The required output is the complete data, repeated without alteration.

|---|

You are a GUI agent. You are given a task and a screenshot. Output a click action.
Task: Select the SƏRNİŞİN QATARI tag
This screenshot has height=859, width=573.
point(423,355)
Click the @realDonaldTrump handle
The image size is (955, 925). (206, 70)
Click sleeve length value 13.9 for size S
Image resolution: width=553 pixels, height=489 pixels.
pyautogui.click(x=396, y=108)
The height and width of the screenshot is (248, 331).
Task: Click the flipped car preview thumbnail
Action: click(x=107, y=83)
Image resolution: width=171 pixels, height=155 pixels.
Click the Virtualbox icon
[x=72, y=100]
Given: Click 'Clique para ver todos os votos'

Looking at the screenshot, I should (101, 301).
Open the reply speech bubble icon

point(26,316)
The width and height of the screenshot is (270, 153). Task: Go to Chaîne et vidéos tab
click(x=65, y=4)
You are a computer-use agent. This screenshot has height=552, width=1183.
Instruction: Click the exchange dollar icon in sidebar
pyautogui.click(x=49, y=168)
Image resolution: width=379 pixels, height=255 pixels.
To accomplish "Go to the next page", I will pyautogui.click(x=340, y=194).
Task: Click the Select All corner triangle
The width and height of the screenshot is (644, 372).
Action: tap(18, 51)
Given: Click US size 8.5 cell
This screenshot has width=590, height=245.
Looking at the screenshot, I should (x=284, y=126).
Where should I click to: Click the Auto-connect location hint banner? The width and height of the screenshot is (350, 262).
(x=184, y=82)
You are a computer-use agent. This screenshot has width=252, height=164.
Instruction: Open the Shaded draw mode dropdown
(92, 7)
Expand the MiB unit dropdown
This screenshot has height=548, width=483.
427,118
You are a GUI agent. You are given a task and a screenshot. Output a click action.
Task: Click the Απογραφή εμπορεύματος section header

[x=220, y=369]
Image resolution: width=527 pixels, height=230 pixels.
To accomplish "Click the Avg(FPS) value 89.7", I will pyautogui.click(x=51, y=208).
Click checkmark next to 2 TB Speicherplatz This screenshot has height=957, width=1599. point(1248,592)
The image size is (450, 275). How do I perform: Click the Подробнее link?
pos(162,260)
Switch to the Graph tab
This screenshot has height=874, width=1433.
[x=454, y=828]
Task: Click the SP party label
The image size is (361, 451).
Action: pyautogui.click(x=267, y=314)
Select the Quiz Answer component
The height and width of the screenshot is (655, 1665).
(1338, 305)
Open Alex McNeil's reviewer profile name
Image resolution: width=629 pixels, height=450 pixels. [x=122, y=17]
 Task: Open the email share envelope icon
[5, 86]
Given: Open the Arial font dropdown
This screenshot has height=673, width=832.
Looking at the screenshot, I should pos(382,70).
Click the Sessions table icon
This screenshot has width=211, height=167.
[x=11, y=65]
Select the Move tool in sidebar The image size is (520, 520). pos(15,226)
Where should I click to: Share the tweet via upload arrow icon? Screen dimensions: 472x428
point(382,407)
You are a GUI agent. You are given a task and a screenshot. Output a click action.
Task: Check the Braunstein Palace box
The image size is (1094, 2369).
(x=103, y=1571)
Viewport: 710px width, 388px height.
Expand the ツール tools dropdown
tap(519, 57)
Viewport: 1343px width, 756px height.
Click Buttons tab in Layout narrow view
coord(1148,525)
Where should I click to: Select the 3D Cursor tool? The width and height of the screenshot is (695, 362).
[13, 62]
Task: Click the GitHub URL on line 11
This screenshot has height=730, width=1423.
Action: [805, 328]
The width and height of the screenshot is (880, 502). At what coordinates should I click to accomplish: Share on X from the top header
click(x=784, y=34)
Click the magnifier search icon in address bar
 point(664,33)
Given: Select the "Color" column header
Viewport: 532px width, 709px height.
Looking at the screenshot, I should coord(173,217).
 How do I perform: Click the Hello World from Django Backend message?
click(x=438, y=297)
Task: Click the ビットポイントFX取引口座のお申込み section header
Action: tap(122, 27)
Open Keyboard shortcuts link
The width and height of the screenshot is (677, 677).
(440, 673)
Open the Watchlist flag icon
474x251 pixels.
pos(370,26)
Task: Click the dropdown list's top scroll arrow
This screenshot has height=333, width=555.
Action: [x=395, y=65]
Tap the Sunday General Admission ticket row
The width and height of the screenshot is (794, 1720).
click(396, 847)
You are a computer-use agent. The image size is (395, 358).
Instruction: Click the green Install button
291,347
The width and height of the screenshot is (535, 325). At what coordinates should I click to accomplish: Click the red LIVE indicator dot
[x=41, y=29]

|---|

-- RESPONSE TO THE TASK --
You are a GUI agent. You are given a task and a screenshot. Output a click action.
Task: Select the SƏRNİŞİN QATARI tag
This screenshot has height=859, width=573.
point(423,355)
Click the @realDonaldTrump handle
The image size is (955, 925). (206, 70)
Click sleeve length value 13.9 for size S
Image resolution: width=553 pixels, height=489 pixels.
pyautogui.click(x=396, y=108)
The height and width of the screenshot is (248, 331).
Task: Click the flipped car preview thumbnail
Action: click(x=107, y=83)
Image resolution: width=171 pixels, height=155 pixels.
Click the Virtualbox icon
[x=72, y=100]
Given: Click 'Clique para ver todos os votos'

Looking at the screenshot, I should (101, 301).
Open the reply speech bubble icon

point(26,316)
The width and height of the screenshot is (270, 153). Task: Go to Chaîne et vidéos tab
click(x=65, y=4)
You are a computer-use agent. This screenshot has height=552, width=1183.
Instruction: Click the exchange dollar icon in sidebar
pyautogui.click(x=49, y=168)
Image resolution: width=379 pixels, height=255 pixels.
To accomplish "Go to the next page", I will pyautogui.click(x=340, y=194).
Task: Click the Select All corner triangle
The width and height of the screenshot is (644, 372).
Action: tap(18, 51)
Given: Click US size 8.5 cell
This screenshot has width=590, height=245.
Looking at the screenshot, I should (x=284, y=126).
Where should I click to: Click the Auto-connect location hint banner? The width and height of the screenshot is (350, 262).
(x=184, y=82)
You are a computer-use agent. This screenshot has width=252, height=164.
Instruction: Open the Shaded draw mode dropdown
(92, 7)
Expand the MiB unit dropdown
This screenshot has height=548, width=483.
427,118
You are a GUI agent. You are given a task and a screenshot. Output a click action.
Task: Click the Απογραφή εμπορεύματος section header

[x=220, y=369]
Image resolution: width=527 pixels, height=230 pixels.
To accomplish "Click the Avg(FPS) value 89.7", I will pyautogui.click(x=51, y=208).
Click checkmark next to 2 TB Speicherplatz This screenshot has height=957, width=1599. point(1248,592)
The image size is (450, 275). How do I perform: Click the Подробнее link?
pos(162,260)
Switch to the Graph tab
This screenshot has height=874, width=1433.
[x=454, y=828]
Task: Click the SP party label
The image size is (361, 451).
Action: pyautogui.click(x=267, y=314)
Select the Quiz Answer component
The height and width of the screenshot is (655, 1665).
(1338, 305)
Open Alex McNeil's reviewer profile name
Image resolution: width=629 pixels, height=450 pixels. [x=122, y=17]
 Task: Open the email share envelope icon
[5, 86]
Given: Open the Arial font dropdown
This screenshot has height=673, width=832.
Looking at the screenshot, I should pos(382,70).
Click the Sessions table icon
This screenshot has width=211, height=167.
[x=11, y=65]
Select the Move tool in sidebar The image size is (520, 520). pos(15,226)
Where should I click to: Share the tweet via upload arrow icon? Screen dimensions: 472x428
point(382,407)
You are a GUI agent. You are given a task and a screenshot. Output a click action.
Task: Check the Braunstein Palace box
The image size is (1094, 2369).
(x=103, y=1571)
Viewport: 710px width, 388px height.
Expand the ツール tools dropdown
tap(519, 57)
Viewport: 1343px width, 756px height.
Click Buttons tab in Layout narrow view
coord(1148,525)
Where should I click to: Select the 3D Cursor tool? The width and height of the screenshot is (695, 362).
[13, 62]
Task: Click the GitHub URL on line 11
This screenshot has height=730, width=1423.
Action: [805, 328]
The width and height of the screenshot is (880, 502). At what coordinates should I click to accomplish: Share on X from the top header
click(x=784, y=34)
Click the magnifier search icon in address bar
 point(664,33)
Given: Select the "Color" column header
Viewport: 532px width, 709px height.
Looking at the screenshot, I should coord(173,217).
 How do I perform: Click the Hello World from Django Backend message?
click(x=438, y=297)
Task: Click the ビットポイントFX取引口座のお申込み section header
Action: tap(122, 27)
Open Keyboard shortcuts link
The width and height of the screenshot is (677, 677).
(440, 673)
Open the Watchlist flag icon
474x251 pixels.
pos(370,26)
Task: Click the dropdown list's top scroll arrow
This screenshot has height=333, width=555.
Action: [x=395, y=65]
Tap the Sunday General Admission ticket row
The width and height of the screenshot is (794, 1720).
click(396, 847)
You are a computer-use agent. The image size is (395, 358).
Instruction: Click the green Install button
291,347
The width and height of the screenshot is (535, 325). At what coordinates should I click to accomplish: Click the red LIVE indicator dot
[x=41, y=29]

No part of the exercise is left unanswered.